Music IMHO is possibly the single greatest thing humans have ever produced or can experience, and I'm quite happy for it to retain a certain degree of mystery, it's about the one thing on earth that would sadden me if reduced to a simple* formula.

:cool:






*or more likely, not so simple :D
 
Spion said:
No. But if you want a fascinating explanation of how it works (and some superb examples too) then watch this http://www.channel4.com/culture/microsites/H/how_music_works/harmony.html

I torrented it. If you want a copy PM me

I missed most of those and was GUTTED about it - are they aroundon public torrents or private type stuff only?

Oh, and for me medieval plainsong always makes me shiver and feel all 'spiritual'...
 
beesonthewhatnow said:
I've got a fairly reasonable knowledge of the technical ins and outs of music theory/acoustics, so I know how these things are created, how they interact etc etc.

As to why they work in the way they do - do you know what? I don't want to know. There are some things in life I'm just happy to accept that simply, well, just are.

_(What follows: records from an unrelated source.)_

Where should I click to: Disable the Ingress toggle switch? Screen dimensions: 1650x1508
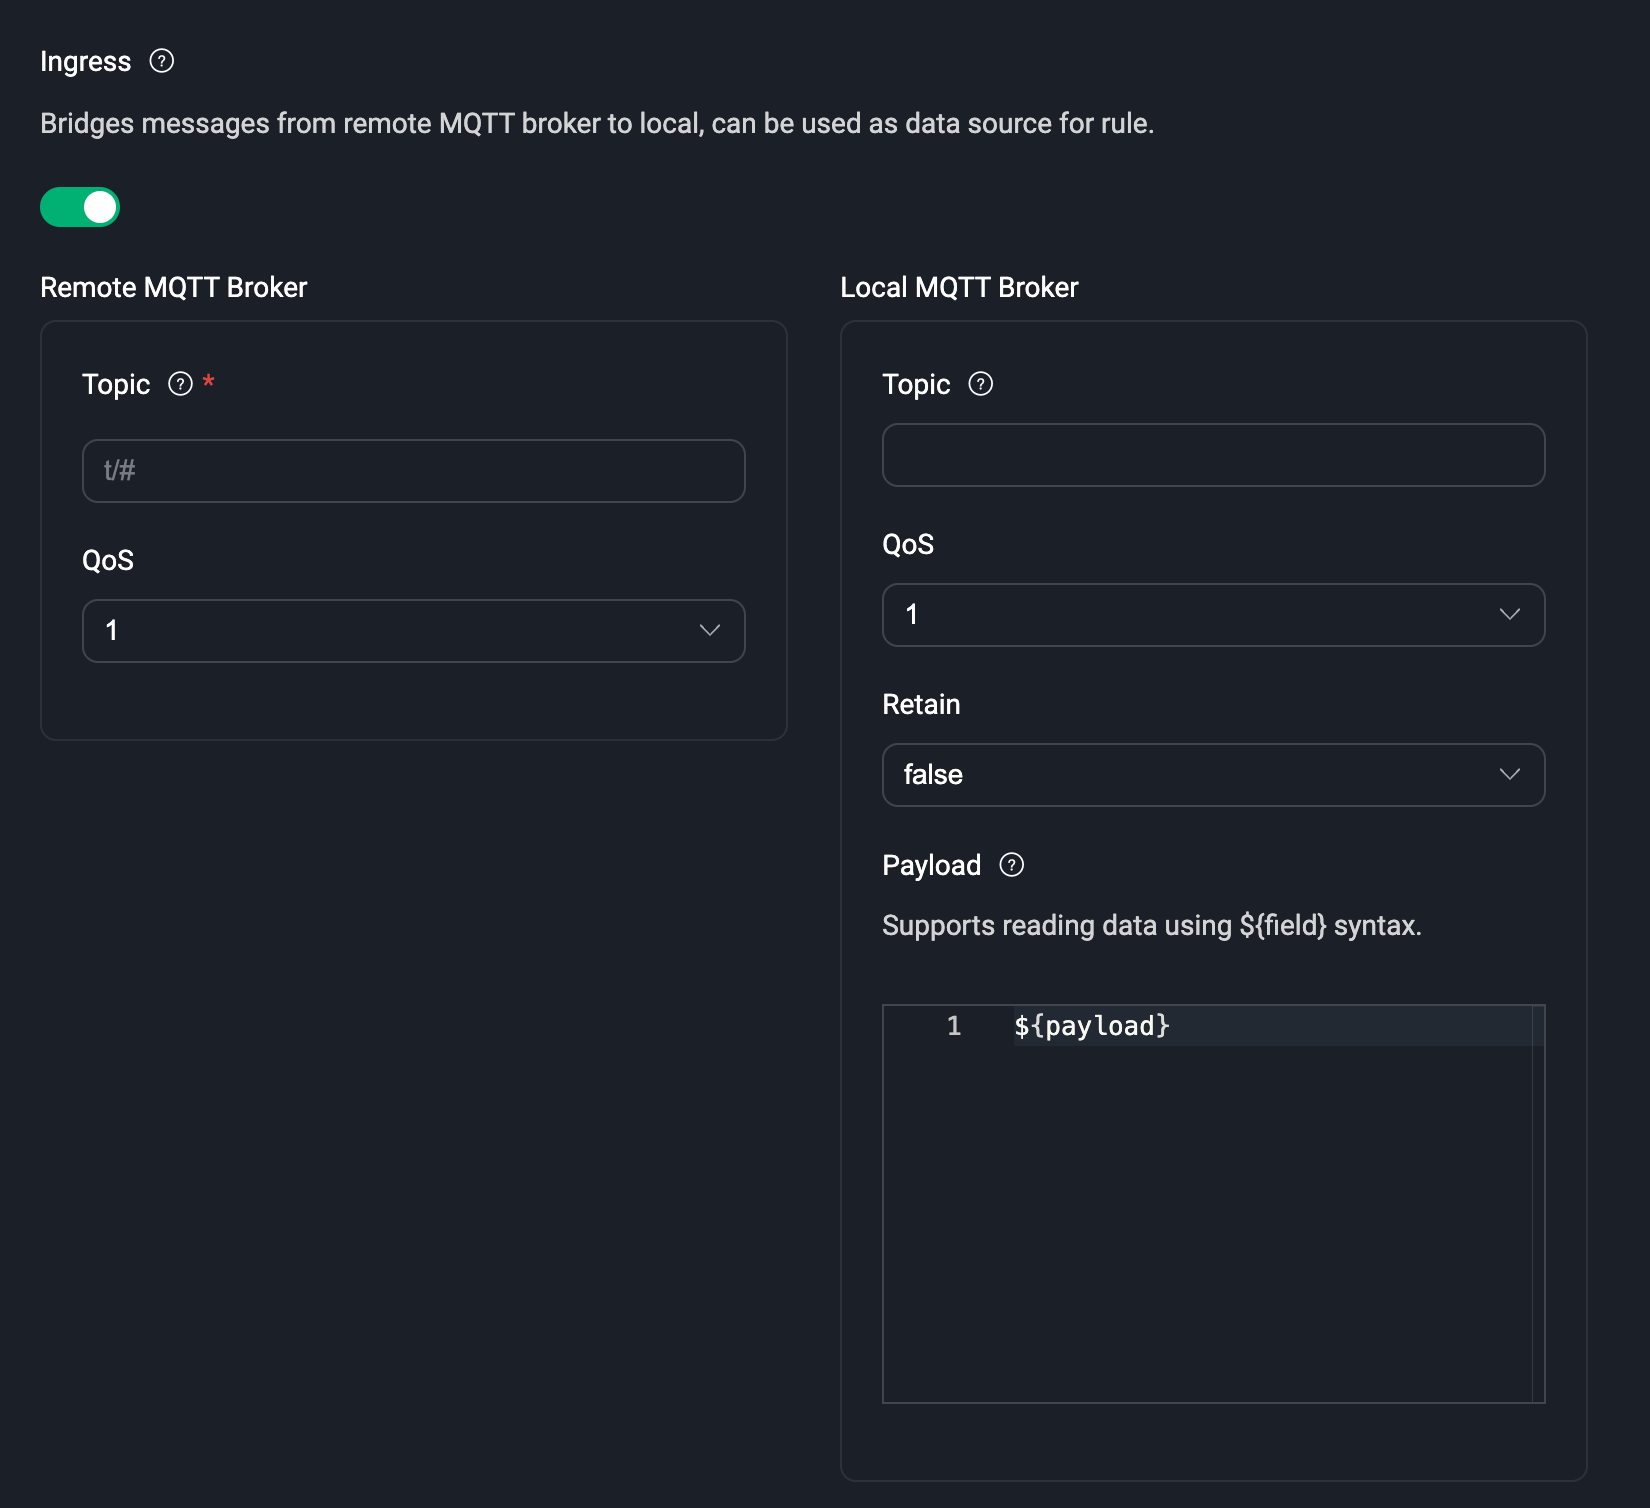click(x=80, y=207)
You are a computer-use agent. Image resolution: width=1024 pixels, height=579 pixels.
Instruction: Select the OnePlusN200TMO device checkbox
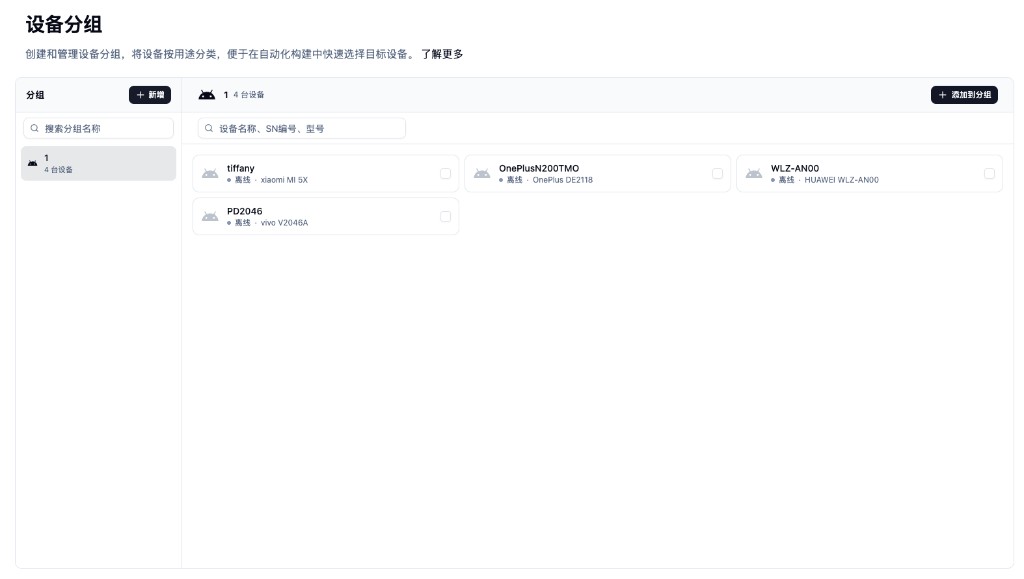click(718, 172)
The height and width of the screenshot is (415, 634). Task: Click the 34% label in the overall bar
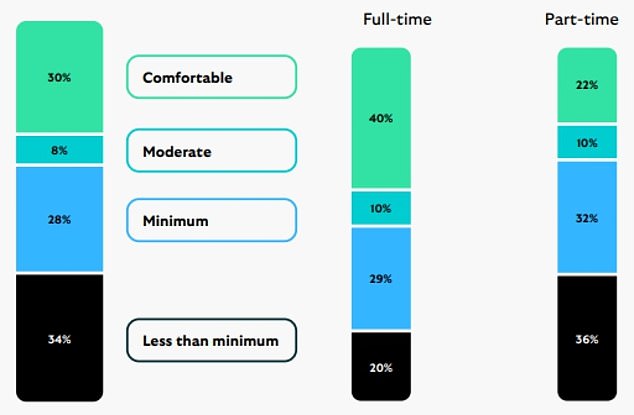click(x=59, y=340)
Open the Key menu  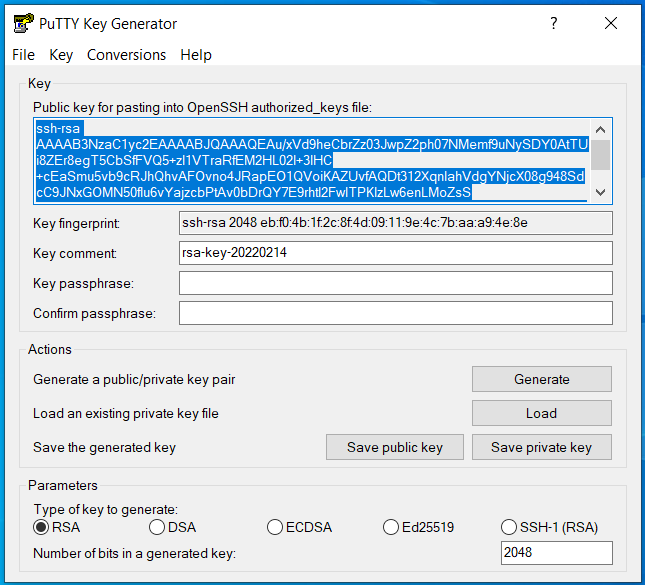click(61, 55)
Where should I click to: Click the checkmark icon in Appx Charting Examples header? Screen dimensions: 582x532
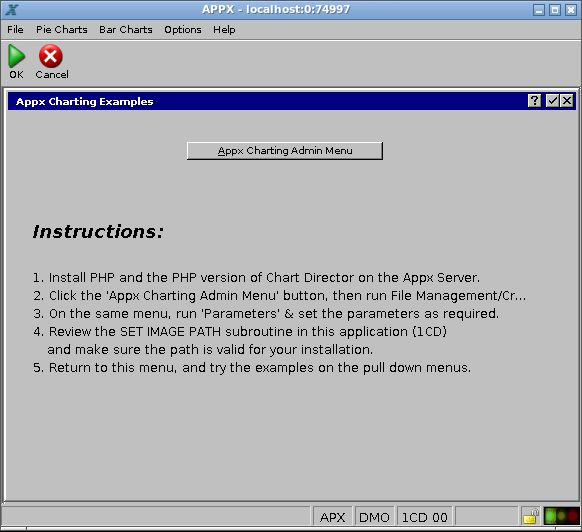(x=552, y=101)
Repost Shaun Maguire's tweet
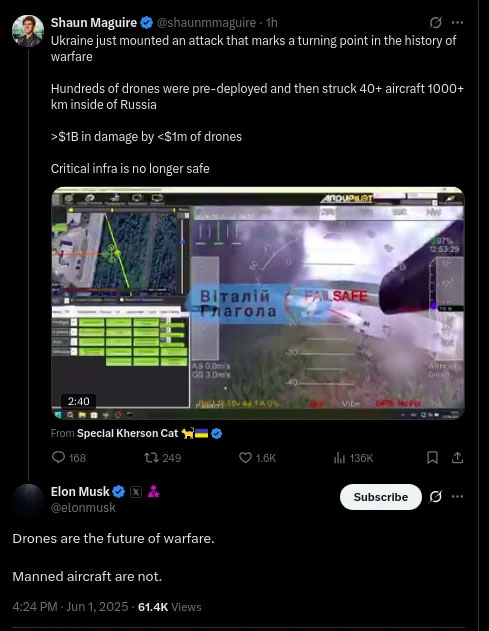The height and width of the screenshot is (631, 489). coord(151,458)
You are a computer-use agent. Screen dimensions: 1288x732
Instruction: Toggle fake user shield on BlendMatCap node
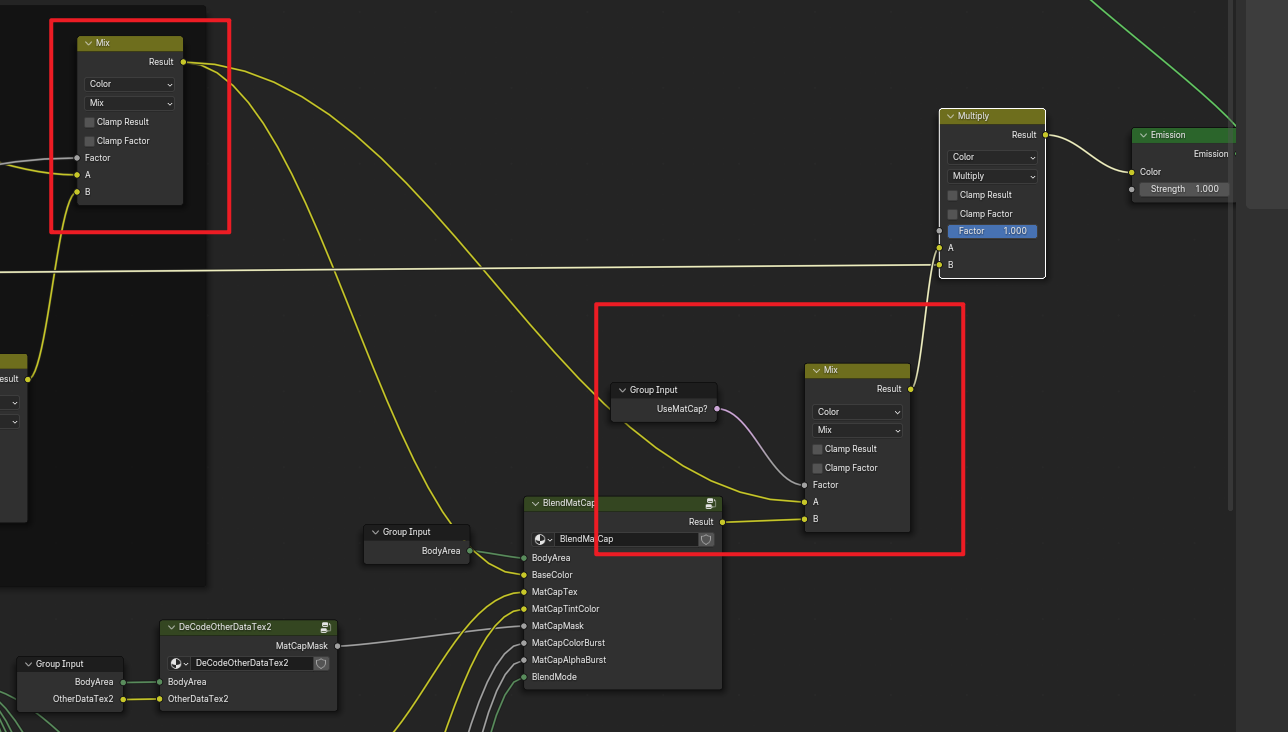pyautogui.click(x=706, y=539)
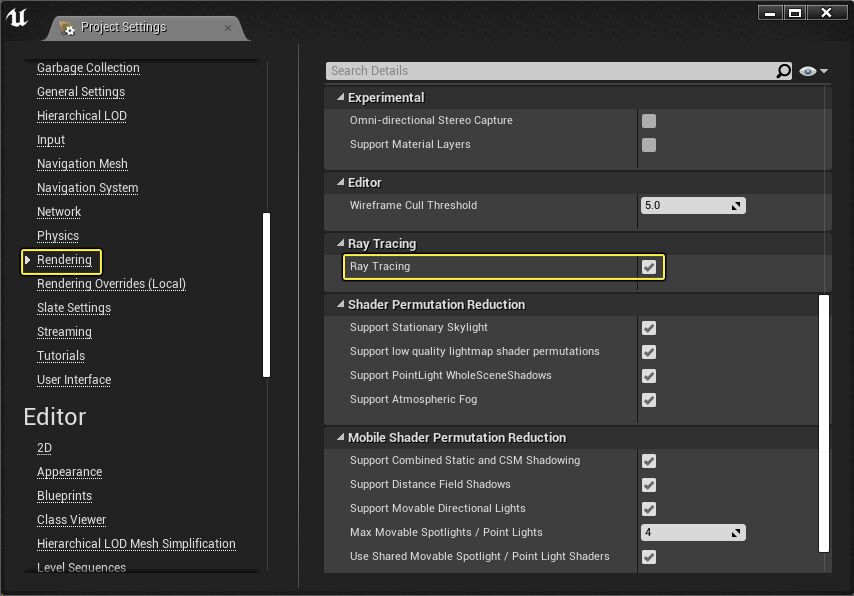Screen dimensions: 854x596
Task: Collapse the Shader Permutation Reduction section
Action: tap(341, 305)
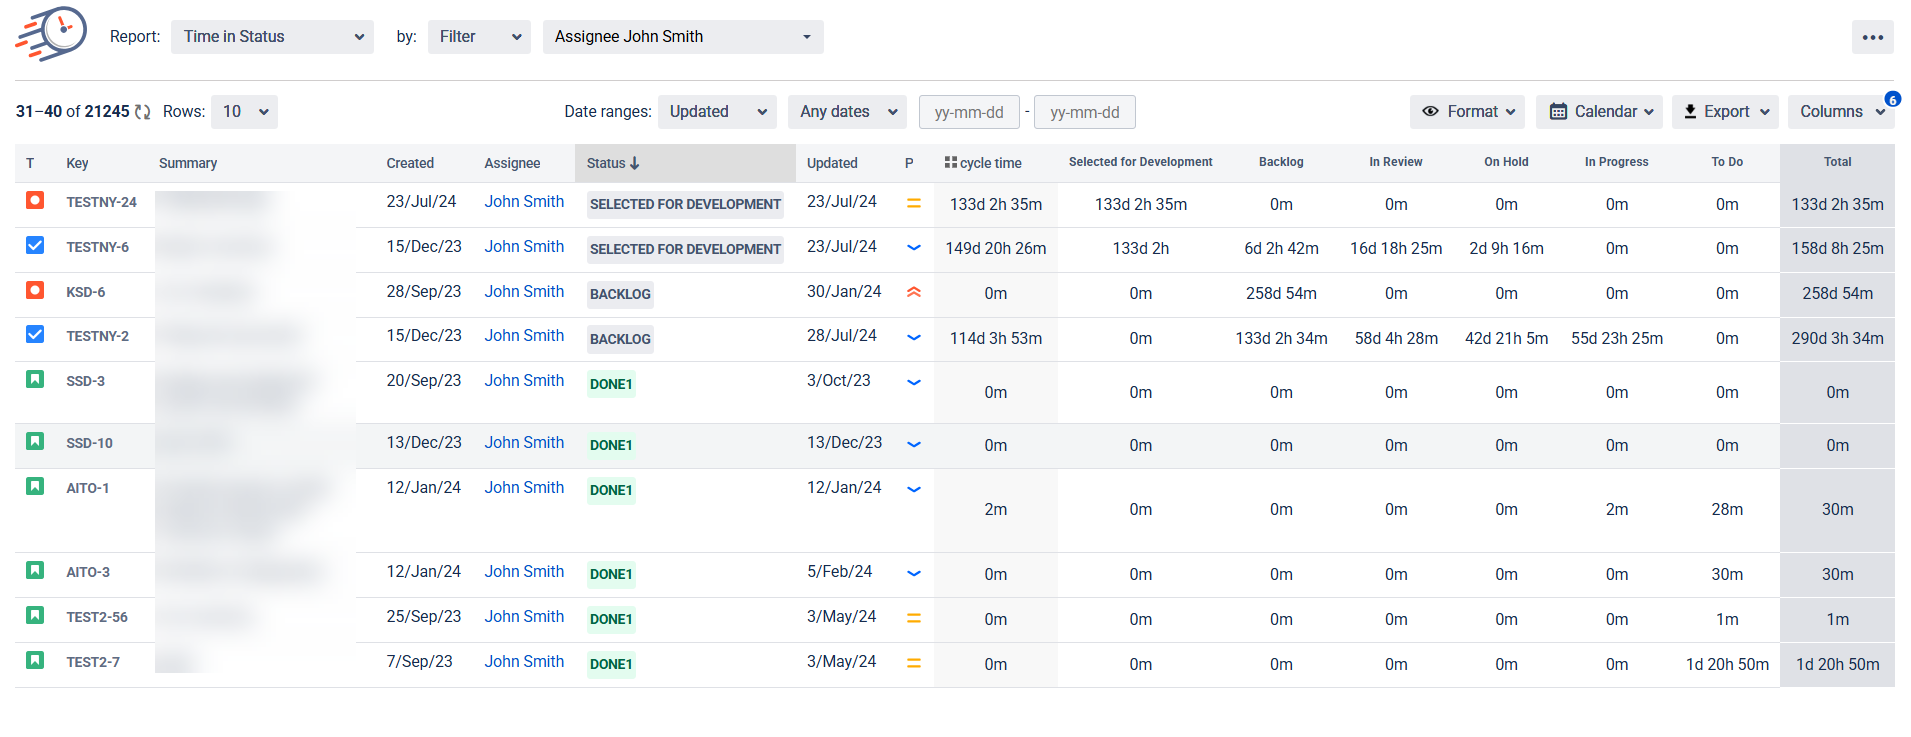Click the highest priority icon for KSD-6
The height and width of the screenshot is (737, 1911).
click(913, 292)
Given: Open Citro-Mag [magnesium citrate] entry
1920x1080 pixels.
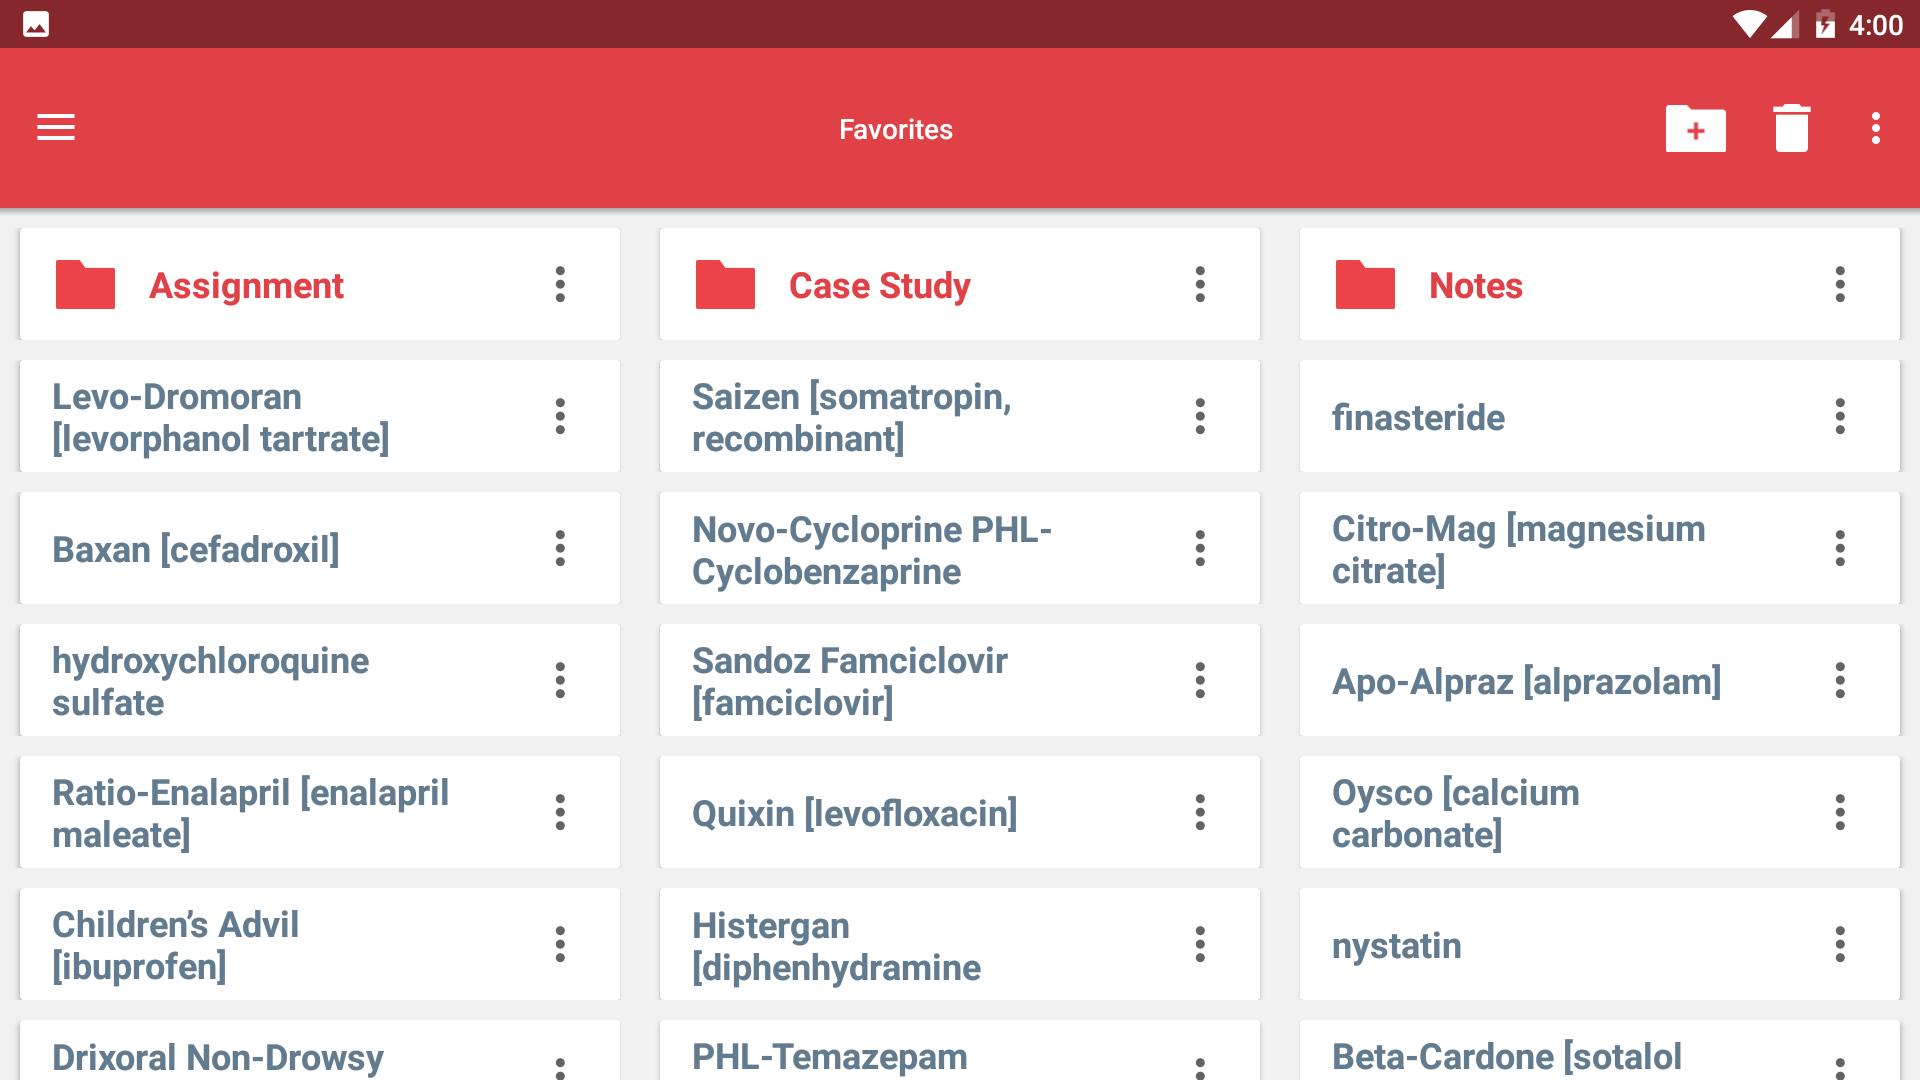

Music IMHO is possibly the single greatest thing humans have ever produced or can experience, and I'm quite happy for it to retain a certain degree of mystery, it's about the one thing on earth that would sadden me if reduced to a simple* formula.

:cool:






*or more likely, not so simple :D

Well in some ways it has - there are well known (and known for a few centuries now) harmonies, certain types of tune structure etc that will always get an emotional reaction from the listener - the KLFs 'How to have a no.1 hit record' and SAW in the 80s are both examples of it (and even if you hated 99% of their output, there's probably at least one of their tunes that will make you smile, get your foot tapping etc). As you get further into more obscure Euroclassical much of it becomes spectaculary samey - partly because every Hans, Friedrich and Pyotr wanted to be the next Bach/Mozart/Beethoven (which also shows that very little changes when it comes to music), but also because if you want to tell a story in music that has a happy bit, a sad bit, a happy and sad bit and finally a rapturously happy/suicidally sad ending unless you're really talented there are constraining rules of how you can musically 'talk' to people's feelings.

Or something. Top posts BTW fruits
 
Dubversion said:
. . a certain kind of close harmony (think Gillian Welch with David Rawlings or Emmylou and Gram or the girls from Freakwater) will just make me melt, make the hairs stand up on my arms, even make me cry (like Rachel Unthank did the other day on the radio).

I'd never have had you down as liking something like Rachel Unthank :D

Saw her and her lot at the Big Session festie a few months ago - was v. good indeed. You heard their cover of the Antony and the Johnsons track?